Hi everyone,

I’m writing from France, where I’ve been exploring all the resources available for Wilson’s Disease patients. After speaking with doctors and other patients, I’ve realized that there is a significant lack of accessible information, and many people end up struggling to navigate their treatment journey on their own.

In France, we have a Rare Disease Reference Center for Wilson’s Disease, located in Paris

Link: crmrwilson.com/

which is supposed to be a key hub for diagnosis and patient follow-up. However, accessing the right treatments and the latest medical advancements can be quite challenging. Some medications, like trientine, are extremely difficult to obtain, and information about alternative treatments (zinc, new protocols) is not always well communicated.
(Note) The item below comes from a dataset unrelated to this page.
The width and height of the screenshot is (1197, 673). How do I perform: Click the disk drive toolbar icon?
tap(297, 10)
Recently, we came across clinical trials involving machines that can directly remove copper from the bloodstream.

Link: clinicaltrials.gov/study/NC...

Yet, this kind of information is rarely shared with patients by doctors in France. Has anyone here had access to such treatments in other countries?
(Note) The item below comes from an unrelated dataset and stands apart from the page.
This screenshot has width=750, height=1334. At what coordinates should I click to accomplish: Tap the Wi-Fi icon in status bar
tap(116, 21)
Beyond medical care, daily life adjustments are also crucial—especially when it comes to diet. In France, some people are starting to share resources on low-copper recipes to maintain a balanced diet while managing the condition. It’s not always the first thing people think about, but it can make a huge difference.

Link: recettes-wilson.fr/en/

I’d love to hear about your experiences:

Have you faced similar difficulties accessing treatments in your country?

Are there any alternative solutions that have helped you reduce copper levels effectively?

How has dietary management impacted your condition?

Looking forward to learning from your experiences!